AFNT-212: A TRAC-knocked-in KRAS G12D-specific TCR-T cell product enhanced with CD8αβ and a chimeric cytokine receptor for treatment of solid cancers

Abstract #5973, Session: Adoptive Cell Therapies 1: Tumor Antigen-Specific T-cells and TCR-T
Session Date/Time: Sunday, April 7, 2024, 1:30 PM – 5:00 PM
Presenting Author: Loïc Vincent, Ph.D., Chief Scientific Officer, Affini-T Therapeutics
Summary: AFNT-212-engineered TCR-T cells showed high functional avidity and in vitro cytotoxicity against KRAS G12D-positive tumor cell lines, including CL40 (colon), PANC-1 and HPAF-II (pancreas), SK-LU-1 (lung), HuCCT1 (cholangiocarcinoma), etc. Additionally, engineered TCR-T cells demonstrated robust and durable anti-tumor activity in vivo and low risk of off-target/off-tumor toxicity. Affini-T’s proprietary non-viral knock-in (KI) THRIVE platform achieved high transgene integration efficiency and cell growth to yield relevant numbers of engineered TCR-T cells for clinical application. The study supports the planned clinical investigation of the novel KRAS G12D mutant TCR-engineered CD4+ and CD8+ T cell therapy in 2024.
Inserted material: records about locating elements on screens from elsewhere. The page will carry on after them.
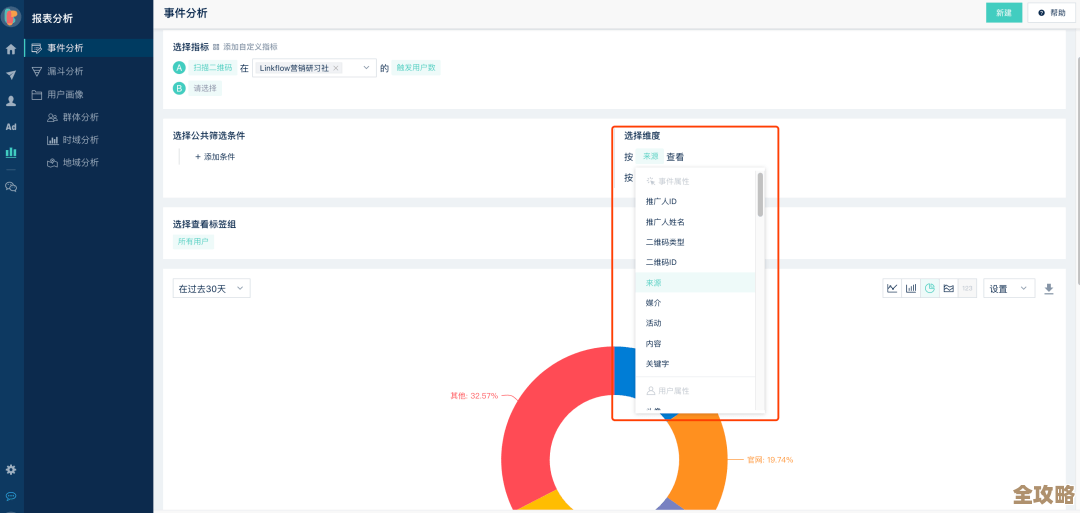Open the paper-plane campaign icon in sidebar
Image resolution: width=1080 pixels, height=513 pixels.
tap(11, 75)
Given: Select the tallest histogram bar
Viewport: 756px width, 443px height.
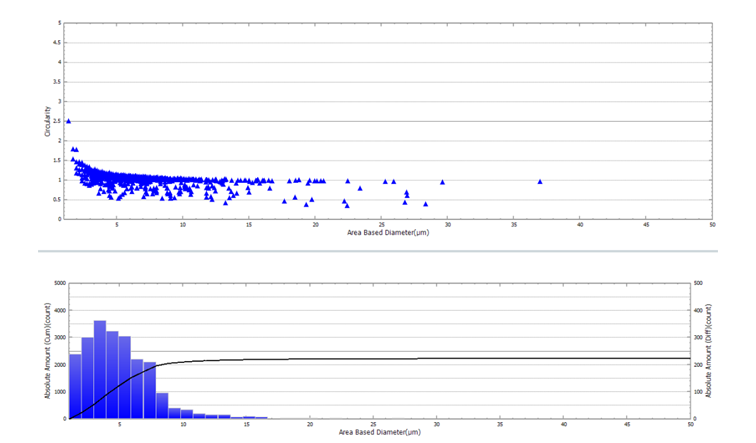Looking at the screenshot, I should 100,369.
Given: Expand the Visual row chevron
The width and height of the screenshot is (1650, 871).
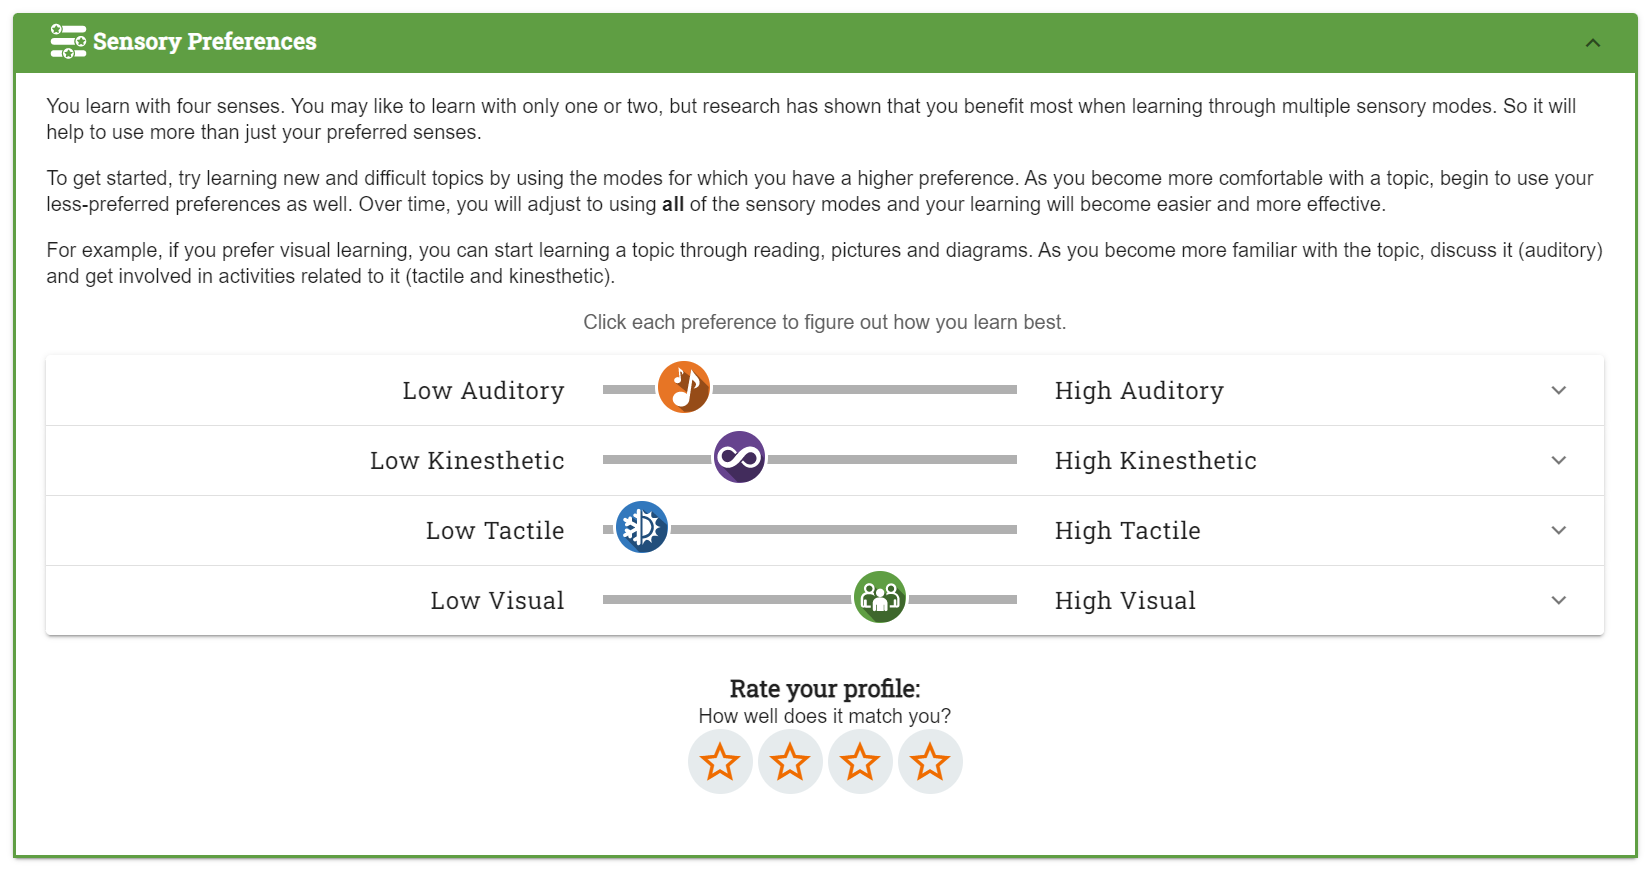Looking at the screenshot, I should 1559,600.
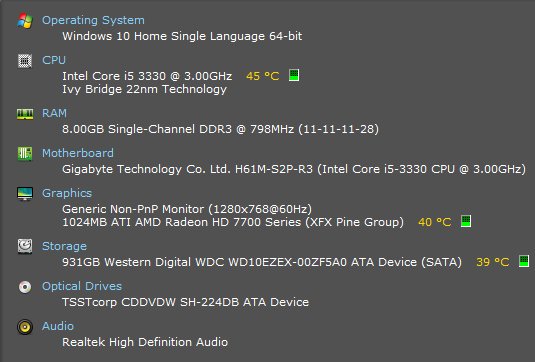Click the 45 °C CPU temperature reading
The width and height of the screenshot is (535, 362).
coord(262,76)
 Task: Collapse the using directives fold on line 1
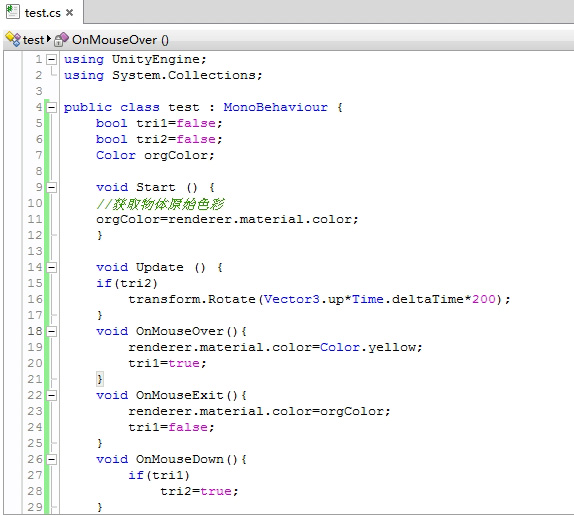pos(52,59)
Non-viral engineered T cell therapy specific for the hotspot mutation p53 R175H that integrates signal 1 (TCR), signal 2 (co-stimulation) and signal 3 (cytokine) and co-opts FasL-dependent apoptosis to achieve a coordinated antitumor CD4/8 T cell response

Abstract #7242, Session: Adoptive Cell Therapies 1: Tumor Antigen-Specific T-cells and TCR-T
Session Date/Time: Sunday, April 7, 2024, 1:30 PM – 5:00 PM
Presenting Author: Gary Shapiro, Ph.D., VP Biology Discovery, Affini-T Therapeutics
Summary: The tumor suppressor TP53 is the most frequently mutated gene across human cancers, with a highly recurrent arginine to histidine hotspot alteration in codon 175 leading to novel tumor-dependent functions. In this study, we reported the use of a novel CRISPR-Cas nuclease system to knock in a six-gene multi-cistronic cassette into the TRAC locus with high efficiency. We employed several strategies to maximize the potency and durability of a TCR-T cell product targeting the p53 R175H oncogenic driver, TCR, co-stimulation and cytokine signaling – which delivered full stimulation of both CD8+ and CD4+ T cells. These data support the planned clinical development of a novel non-viral TRAC-knocked-in T cell therapy for the treatment of p53 R175H-mutant solid tumors.